The Altra Torin 7 is perfect for the runner that doesn’t want to have to think about which shoe to wear for which race or workout. If you’re running on the roads, either training or racing, the Torin 7s will handle whatever it is you throw at them on any particular day.
While the Altra Torin 7s can pretty much do it all, they aren’t for everyone. If you have Achilles or calf issues, the zero-drop platform could cause you some problems, especially if you’re not used to a zero-drop shoe. Similarly, if you typically run in shoes with a higher drop, the Torin 7s (or any Altra, for that matter) may not be the best shoe for you unless you’re willing to put in the time to slowly transition to a zero-drop shoe.
The Altra Torin 7 is the newest version of Astra’s popular Torin road shoe.
The Torin 7s do a great job of threading the needle of being a highly cushioned road shoe that is also relatively lightweight (9.8 oz) and provides a good ground feel.
As such, this shoe can pretty much do it all on the roads; from short and fast to long and slow, the Torin 7 does the job.
My first impression of the Altra Torin 7 was mostly positive. The shoes run true to size, are lightweight, and were quite comfortable right out of the box.
They did, however, feel a bit snug through the forefoot of the shoe compared to previous editions of the Torins that I’ve worn in the past.
Over the last few years, it seems to me that the foot-shaped toe box that has been an Altra staple since the company was founded has gotten narrower.
As a fan of a toe box with plenty of room in it, I was less than enthused to note this Altra trend continuing in the Torin 7s. To be clear, I wouldn’t call the Torin 7s tight in the forefoot, neither from my first impression nor after wearing them, but they are noticeably tighter than previous Torins that I’ve worn.
The upper of the Altra Torin 7 is made of an engineered mesh that breathes well and is quite comfortable. Thanks in large part to the breathability of the mesh, as well as the mesh not being overly thick, the Torin 7s do dry quite quickly if/when they get a bit wet during a run.
I found the Altra Torin 7s to fit true to size, though as previously mentioned in this review the toe box felt a bit snug (for an Altra). I wouldn’t call the Torin 7s narrow by any means, especially compared to many other brands, but if you’re a fan of the traditional Altra foot-shaped toe box you may be disappointed.
A major update in the Altra Torin 7 compared to the last couple of iterations of the Torin is in the tongue of the shoe.

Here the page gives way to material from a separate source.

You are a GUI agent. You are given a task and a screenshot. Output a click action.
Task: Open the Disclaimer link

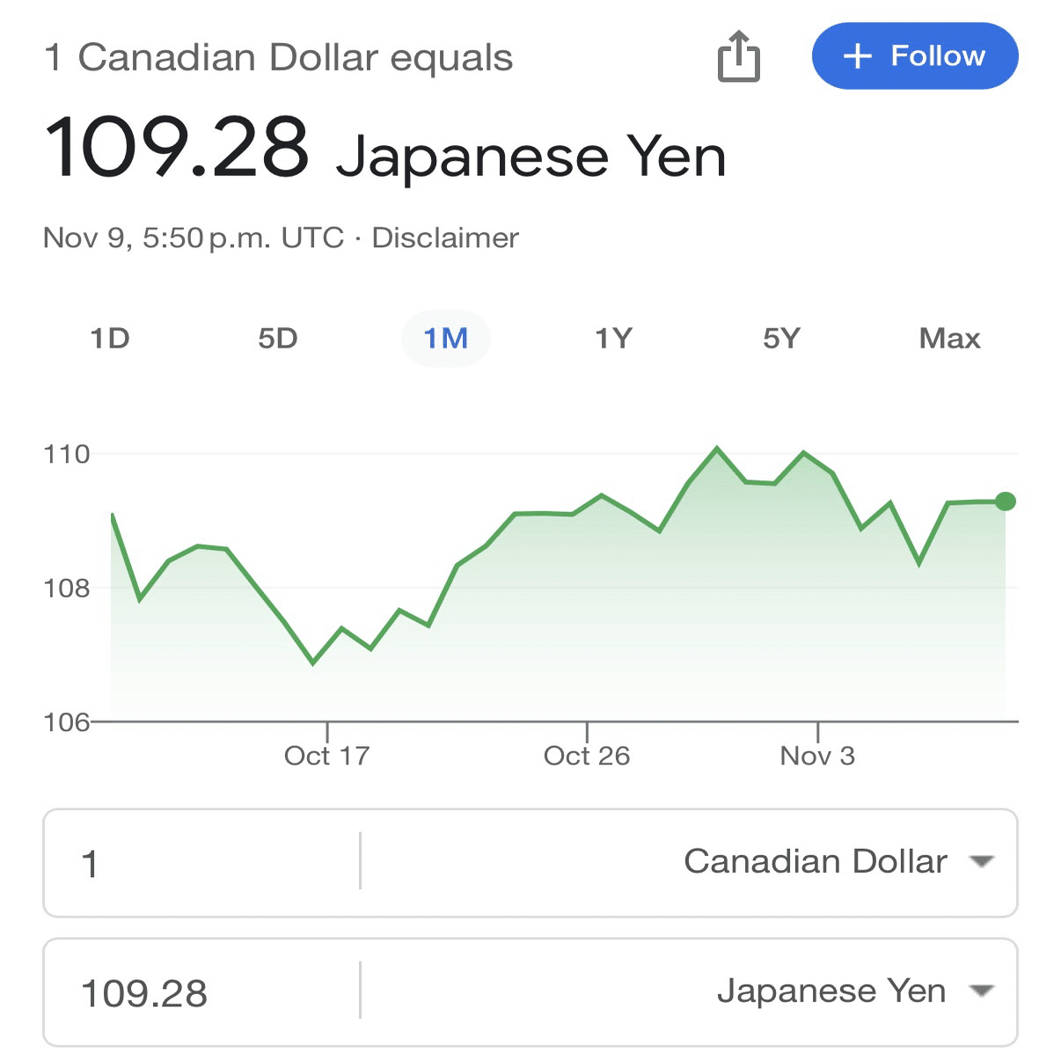(x=445, y=238)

This tongue isn’t as thin as it was on the Torin 5 or 6 and doesn’t rub/chafe at all (compared to the issues I experienced with those models).
The sole unit of the Altra Torin 7 is composed of Altra’s EGO Max foam in the midsole coupled with their FootPod outsole (30mm total stack height). This combination provides plenty of cushioning and ample ground feel while encouraging natural foot movement with every step.
The EGO Max foam of the midsole provides a soft feel and a little extra bounce, similar to the last couple of versions of the Torins. The EGO max foam is also quite durable, feeling just as plush after weeks of wear as it did when the shoes were new.
The FootPod outsole encourages the foot to move naturally. The tread of the Altra Torin 7 is designed in a way that will mimic the bones of the foot, so they will bend and flex with the foot instead of fighting that natural motion The outsole also provides ample grip/traction in both wet and dry conditions, and holds up quite well to the wear and tear of road running.
Overall, I’m quite happy with the Altra Torin 7. I’ve worn this shoe for speed work, long runs, and shorter/easier runs, and the Torin 7s have done nothing but work well.
Whether you’re looking for a good shoe to log loads of training miles in or a shoe to wear for road racing, the Torin 7 is a good option to get the job done for you!